# Task statement
In the listing below, rewrite the stretch from the line containing "The height and width of the screenshot is (512, 720)." through the line containing "pos(246,77)" with "toolbar" swapped for "menu bar" and nothing else changed. Leave the pictures out of your answer.

# Recorded data
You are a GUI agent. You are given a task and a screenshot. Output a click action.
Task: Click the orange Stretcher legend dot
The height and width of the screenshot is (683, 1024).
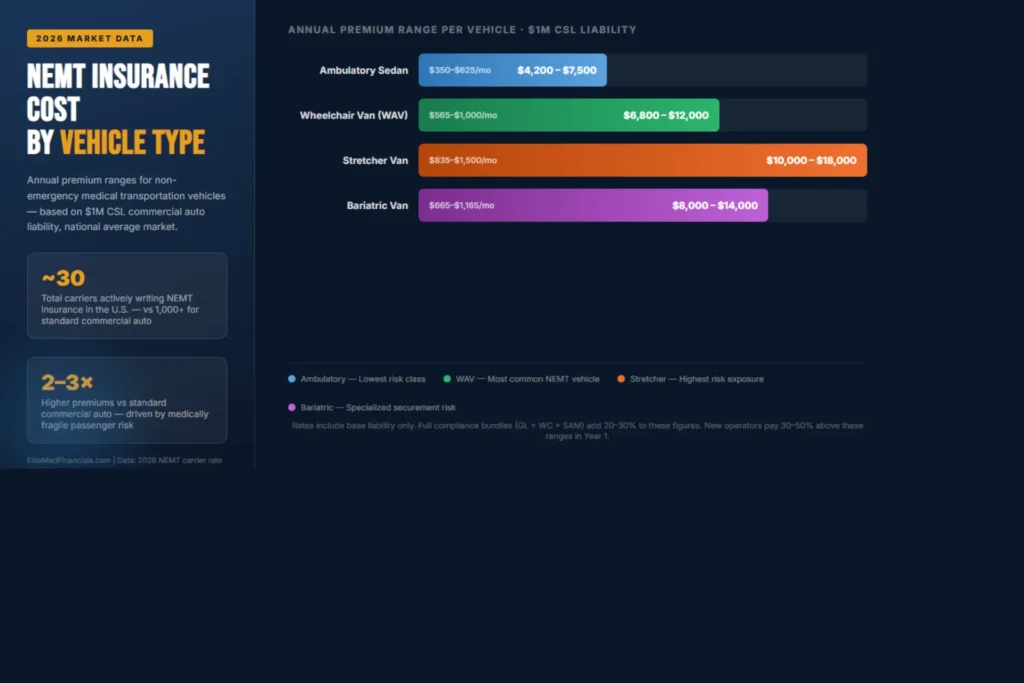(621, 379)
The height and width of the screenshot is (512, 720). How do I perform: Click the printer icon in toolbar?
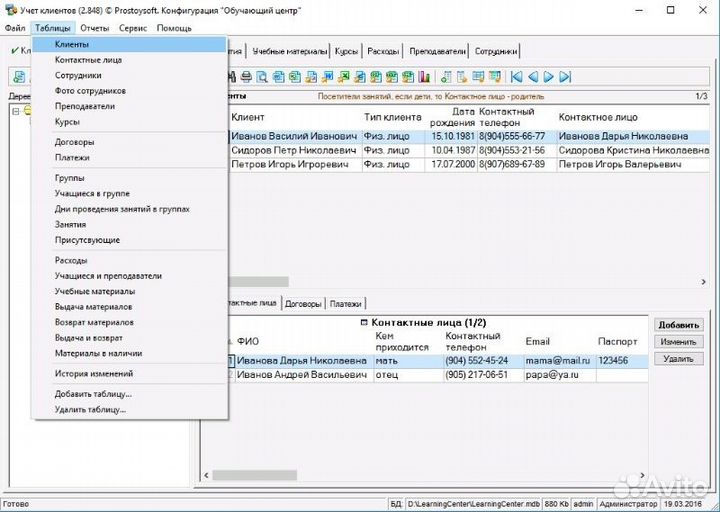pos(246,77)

* * *

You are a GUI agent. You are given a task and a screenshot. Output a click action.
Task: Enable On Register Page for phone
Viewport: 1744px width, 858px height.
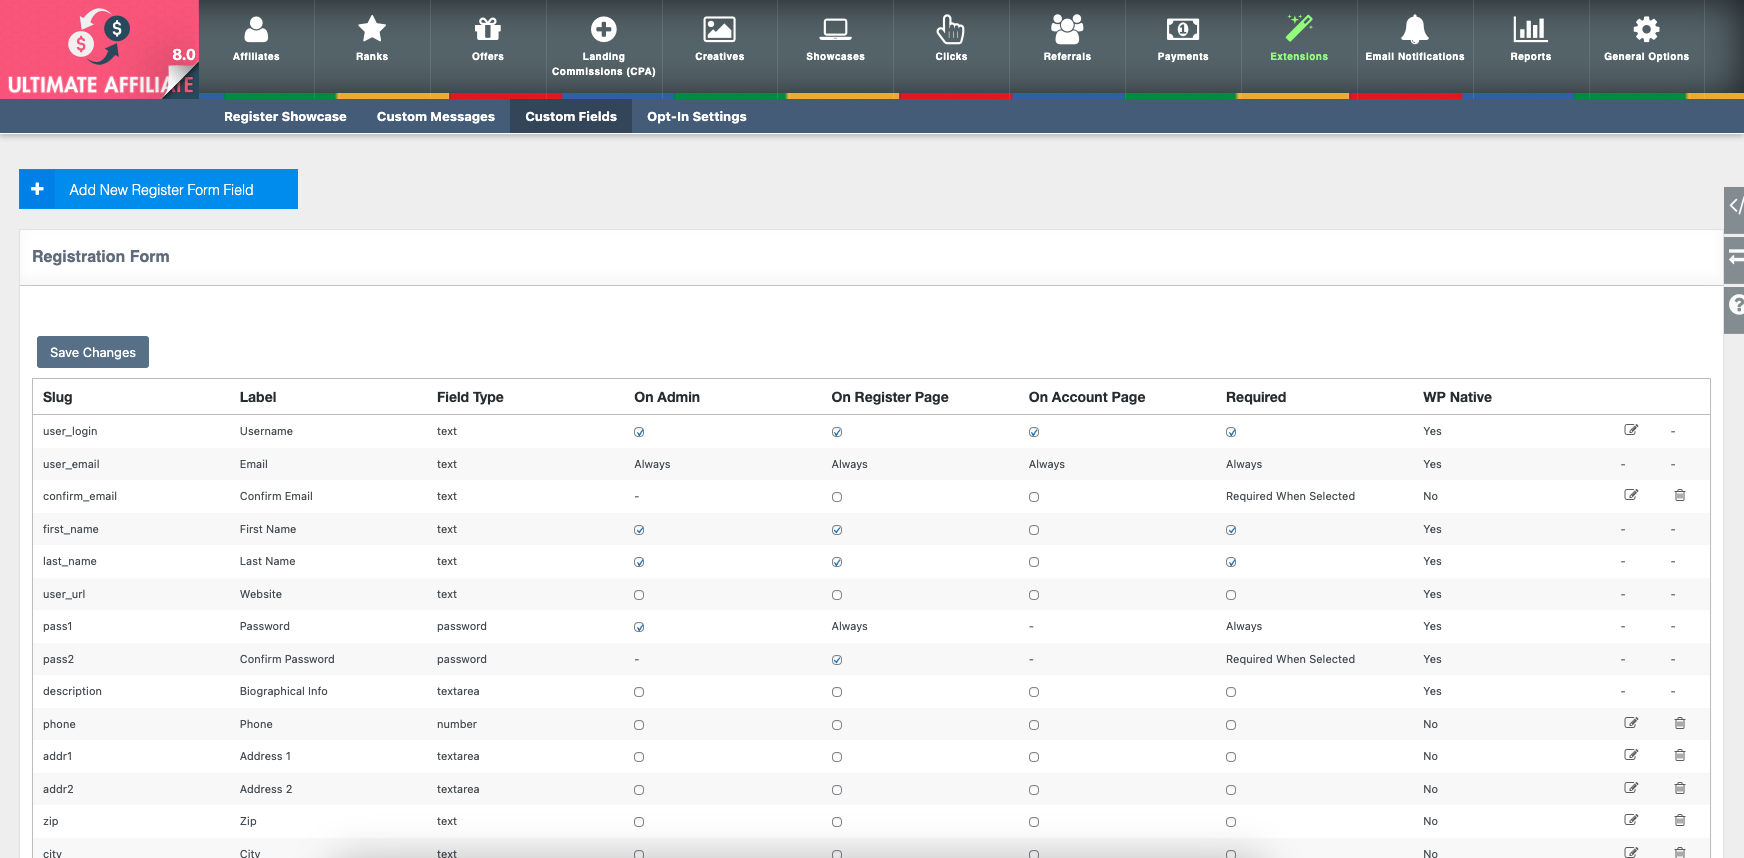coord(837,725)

# Task output
The height and width of the screenshot is (512, 720). How do I perform: Click the printer icon in menu bar?
pos(246,77)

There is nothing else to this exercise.